## İstenen çalışmalar
[A] Uçmakdere yazısına göre "uçmak" kelimesinin Türk ve Altay mitolojisindeki karşılığı nedir?
[B] Uçmakdere yazısını kaldığı yerden sürdürün.

## Belge alıntısı
# # # #

Mlliyet Milliyet Blog Milliyet Blog
 
Facebook Connect
Blog Kategorileri
 

03 Ağustos '14

 
Kategori
Doğal Hayat / Çevre
 

Uçmakdere; Cennetin diğer adı...

Uçmakdere; Cennetin diğer adı...
 

gerçek bir cennet Uçmakdere.


Gündüz Vassaf Hoca vardı Radikal'de bir zamanlar. Psikologtur kendisi ama yazıları öyle hoş öyle okunasıydı ki...Köşesinin ismi ise "Uçmakdere" idi. Ne anlamı geldiğini bilmeden yıllarca bu başlığın altındaki yazılarını ve daha sonra da kitaplarını okumuştum. Uçmakdere köşesindeki yazıları da daha sonra aynı adla kitaplaştırılmıştı. Radikal Gazetesi sanıyorum 1996'da ilk sayısını çıkarmıştı. Neyse..!

Sonraları, çok sonraları birgün harita karıştırırken Uçmakdere isminde bir köy gördüm! Hemen aklıma Gündüz Hoca'nın köşesi geldi. Acaba köşenin ismi ile bu köyün isminin bir bağlantısı var mıydı, bilemiyorum?

Peki, "Uçmag" yada Türkçenin telaffuzuna daha uygun olarak "uçmak" kelimesi ne demekti? Türk ve Altay mitolojisinde bu kelimenin karşılığı "cennet" olarak geçer.

........

# # # #

## Veriler
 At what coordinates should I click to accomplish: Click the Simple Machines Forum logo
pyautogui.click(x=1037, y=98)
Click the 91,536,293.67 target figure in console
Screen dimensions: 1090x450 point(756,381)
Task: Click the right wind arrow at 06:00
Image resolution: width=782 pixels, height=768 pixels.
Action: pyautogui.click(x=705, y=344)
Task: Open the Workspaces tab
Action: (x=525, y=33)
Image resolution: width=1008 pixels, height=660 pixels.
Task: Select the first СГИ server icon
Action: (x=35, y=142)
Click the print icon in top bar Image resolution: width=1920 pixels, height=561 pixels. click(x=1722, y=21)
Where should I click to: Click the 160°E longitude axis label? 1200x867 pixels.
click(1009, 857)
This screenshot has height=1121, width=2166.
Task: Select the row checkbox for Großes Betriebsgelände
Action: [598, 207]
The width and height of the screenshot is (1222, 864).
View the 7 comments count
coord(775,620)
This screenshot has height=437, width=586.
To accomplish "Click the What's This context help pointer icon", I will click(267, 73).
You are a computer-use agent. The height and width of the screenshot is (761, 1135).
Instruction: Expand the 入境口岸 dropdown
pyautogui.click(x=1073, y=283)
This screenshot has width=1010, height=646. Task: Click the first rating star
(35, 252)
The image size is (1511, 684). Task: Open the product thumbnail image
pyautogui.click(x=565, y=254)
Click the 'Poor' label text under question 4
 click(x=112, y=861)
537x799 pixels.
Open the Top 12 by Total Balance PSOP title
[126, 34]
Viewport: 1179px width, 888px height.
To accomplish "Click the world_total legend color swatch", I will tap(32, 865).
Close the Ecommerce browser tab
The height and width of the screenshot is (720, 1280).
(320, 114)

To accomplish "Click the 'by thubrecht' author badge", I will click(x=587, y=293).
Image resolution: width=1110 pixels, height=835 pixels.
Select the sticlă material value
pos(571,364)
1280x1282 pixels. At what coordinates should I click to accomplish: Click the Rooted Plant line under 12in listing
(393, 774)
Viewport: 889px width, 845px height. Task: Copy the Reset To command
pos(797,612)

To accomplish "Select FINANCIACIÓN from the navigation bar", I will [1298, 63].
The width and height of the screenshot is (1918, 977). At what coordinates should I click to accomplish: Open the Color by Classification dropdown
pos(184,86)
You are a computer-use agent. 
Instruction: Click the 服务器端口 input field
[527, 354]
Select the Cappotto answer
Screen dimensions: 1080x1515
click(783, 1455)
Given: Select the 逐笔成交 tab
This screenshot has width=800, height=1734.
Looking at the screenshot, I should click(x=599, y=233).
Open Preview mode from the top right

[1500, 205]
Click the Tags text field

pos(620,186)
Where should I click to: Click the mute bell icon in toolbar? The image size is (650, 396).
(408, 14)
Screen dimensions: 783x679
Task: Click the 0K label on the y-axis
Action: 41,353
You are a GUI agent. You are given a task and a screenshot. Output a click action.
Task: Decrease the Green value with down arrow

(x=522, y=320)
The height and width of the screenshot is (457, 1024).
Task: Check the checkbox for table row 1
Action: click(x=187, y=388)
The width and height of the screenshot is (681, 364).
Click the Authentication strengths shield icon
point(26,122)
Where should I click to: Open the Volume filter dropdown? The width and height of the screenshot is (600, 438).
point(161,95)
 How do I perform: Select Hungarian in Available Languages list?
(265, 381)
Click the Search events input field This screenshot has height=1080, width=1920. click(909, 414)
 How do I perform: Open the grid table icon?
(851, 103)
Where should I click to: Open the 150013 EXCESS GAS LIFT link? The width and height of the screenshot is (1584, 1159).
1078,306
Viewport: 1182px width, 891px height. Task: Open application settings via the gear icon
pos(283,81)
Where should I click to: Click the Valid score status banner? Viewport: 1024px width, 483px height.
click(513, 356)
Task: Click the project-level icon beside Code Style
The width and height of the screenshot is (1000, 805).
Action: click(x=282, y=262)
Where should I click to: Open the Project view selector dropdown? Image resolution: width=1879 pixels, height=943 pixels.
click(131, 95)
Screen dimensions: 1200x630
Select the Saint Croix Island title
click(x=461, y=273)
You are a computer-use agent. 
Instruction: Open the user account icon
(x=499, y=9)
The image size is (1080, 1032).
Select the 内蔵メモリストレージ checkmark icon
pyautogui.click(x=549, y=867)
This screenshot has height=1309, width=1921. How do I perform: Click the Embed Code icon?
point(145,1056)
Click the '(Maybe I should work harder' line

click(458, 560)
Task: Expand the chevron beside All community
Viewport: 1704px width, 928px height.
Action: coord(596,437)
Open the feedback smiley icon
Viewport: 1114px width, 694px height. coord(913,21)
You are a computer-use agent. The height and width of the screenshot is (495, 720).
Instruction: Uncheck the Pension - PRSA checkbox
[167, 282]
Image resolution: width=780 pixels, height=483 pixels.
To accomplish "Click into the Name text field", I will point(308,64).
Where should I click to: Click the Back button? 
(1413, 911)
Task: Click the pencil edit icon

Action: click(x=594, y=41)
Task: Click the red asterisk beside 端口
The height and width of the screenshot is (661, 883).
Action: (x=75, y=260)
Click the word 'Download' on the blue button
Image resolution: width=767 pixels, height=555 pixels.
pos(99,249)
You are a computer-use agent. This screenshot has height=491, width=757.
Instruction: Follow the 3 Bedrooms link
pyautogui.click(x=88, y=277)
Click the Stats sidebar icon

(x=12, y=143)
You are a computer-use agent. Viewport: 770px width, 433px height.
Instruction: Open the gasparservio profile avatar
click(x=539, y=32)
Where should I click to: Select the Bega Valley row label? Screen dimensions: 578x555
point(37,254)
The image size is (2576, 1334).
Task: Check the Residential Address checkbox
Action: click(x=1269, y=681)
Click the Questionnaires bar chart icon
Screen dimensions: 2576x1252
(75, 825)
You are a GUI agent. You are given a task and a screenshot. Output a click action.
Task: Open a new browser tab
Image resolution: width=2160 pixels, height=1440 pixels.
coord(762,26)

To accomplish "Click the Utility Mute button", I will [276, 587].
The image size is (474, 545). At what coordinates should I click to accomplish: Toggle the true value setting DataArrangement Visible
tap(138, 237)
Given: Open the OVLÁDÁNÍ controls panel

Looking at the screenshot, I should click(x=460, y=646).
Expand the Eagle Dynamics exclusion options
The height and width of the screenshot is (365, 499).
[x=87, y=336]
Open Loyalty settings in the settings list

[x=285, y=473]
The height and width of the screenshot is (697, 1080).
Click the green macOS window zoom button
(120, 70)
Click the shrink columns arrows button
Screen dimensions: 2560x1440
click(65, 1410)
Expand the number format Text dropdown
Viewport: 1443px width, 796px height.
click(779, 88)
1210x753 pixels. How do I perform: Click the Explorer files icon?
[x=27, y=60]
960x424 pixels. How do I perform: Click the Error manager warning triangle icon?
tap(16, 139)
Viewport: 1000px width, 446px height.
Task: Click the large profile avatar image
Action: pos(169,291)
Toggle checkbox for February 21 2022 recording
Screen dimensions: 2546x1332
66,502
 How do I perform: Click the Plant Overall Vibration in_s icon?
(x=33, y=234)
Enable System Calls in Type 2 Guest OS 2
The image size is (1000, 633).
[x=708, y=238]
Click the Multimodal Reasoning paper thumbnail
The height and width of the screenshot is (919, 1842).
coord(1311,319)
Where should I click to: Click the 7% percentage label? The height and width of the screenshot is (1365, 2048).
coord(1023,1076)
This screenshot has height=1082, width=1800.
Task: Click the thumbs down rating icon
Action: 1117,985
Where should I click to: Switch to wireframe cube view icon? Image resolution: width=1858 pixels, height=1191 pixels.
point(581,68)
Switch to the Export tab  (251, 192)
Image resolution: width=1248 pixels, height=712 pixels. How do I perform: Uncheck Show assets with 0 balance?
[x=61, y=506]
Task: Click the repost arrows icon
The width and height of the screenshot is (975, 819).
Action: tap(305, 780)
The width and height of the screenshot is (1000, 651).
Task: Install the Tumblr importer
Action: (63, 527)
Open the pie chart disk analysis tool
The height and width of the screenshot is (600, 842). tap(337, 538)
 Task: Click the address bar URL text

# # # #

## Görevlerin yanıtları
[A] Cennet.

[B]
Tekirdağ'dan çıkıp Kumbağ istikametine yöneldiktan sonra Kumbağ'a varmadan yol çatallaşır. Sağda, tuğla fabrikasının göründüğü taraf Naip Köyü istikametini verir. Sapağa sapmadan düz devam ederseniz Kumbağ terkedildikten sonra Marmara kıyıları boyunca virajlı bir yol sizi karşılar. Yol sizi Yeniköy' ulaştırır. Naip Köy'e doğru dönmüş olsaydınız yine bu köye varırdınız. Ama orman yolundan ve biraz daha uzamış olarak...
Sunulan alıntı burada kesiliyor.